ライトニング
エクセルはうなり声が聞こえたほうを注視する。林の中から二つの緑色の光が見えた。
『1匹か』
しばらく獣の動きに集中していると、一瞬強い風が横切った。
「ガウッ!!」
風の音が合図となったか、林から飛び出した獣の影は、一気にエクセルに距離を詰める。狙うは右腕。よだれをたらし牙をむいて、大きな口を広げる。
ザッ
エクセルの右足が大地を踏む。半身ほど体をよじらせて、獣の攻撃をかわした。獣はそのまま草むらに着地すると、反転し、後ろ足を蹴る。再び右腕が狙われた。
「しつこいっ」
両手に握りしめたショートソードで一撃を放つ。月の光が反射して、弧を描く。
「ギャウッ」
わずかに飛び散る獣の血が、エクセルの腕にかかる。剣は獣のどこかを切り裂いた。
魔法ランプと月明りに照らされて、獣のシルエットがあきらかになってくる。
『ジャッカル!』
エクセルはショートソードを握りなおして獲物に向かって構えをとった。
肩口を斬られたジャッカルは、より殺気を増して今度はエクセルの太ももを狙って飛びかかる。
「ライトニング!」
エクセルの声とともに、空中に光が現れ、ジャッカルの体に雷がまとわりつく。一瞬ひるんだ隙にすかさずエクセルのショートソードが振り下ろされる。

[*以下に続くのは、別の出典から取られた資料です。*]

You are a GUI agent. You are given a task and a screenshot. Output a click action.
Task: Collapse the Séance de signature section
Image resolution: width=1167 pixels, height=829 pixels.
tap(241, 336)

しかしジャッカルは獣、しびれながらも、横に跳び、剣をかわした。
「逃すかっ」
ジャッカルが飛んだ方向にエクセルも体の重心を移動させ、振り下ろした剣を片手で横に切った。
間合いの伸びた剣はジャッカルをとらえた、ように見えた。が、実際はブンと音を立てて空を斬った。
もうひとたびジャッカルは横に跳んでいた。着地するやいなや、クルリと身をひるがえし、林のほうへ逃げ出す。
「ライトニング!」
エクセルの声とは違う女の声が響くと、視界を奪うほどのまぶしい光が現れ、轟音とともに複数の雷がジャッカルに命中した。
ジャッカルは悲鳴をあげる暇すらなく、バチバチと小さな光を帯電させ、地面に倒れていた。
血と肉の焦げる臭いが充満するとともに、落雷後特有のオゾン臭も充満した。
エクセルは声のしたほうを見やる。
そこには長身長髪の薄白い人影が歩いていた。
「ワンスペル魔法が使えるのはすごいけど、アタシにはまだまだほど遠いわね」
白い髪をなびかせて、赤いルージュが塗られた唇がクスリと笑う。
エクセルはその姿に自分が思い描いていたある姿を投影させて、確信を持った。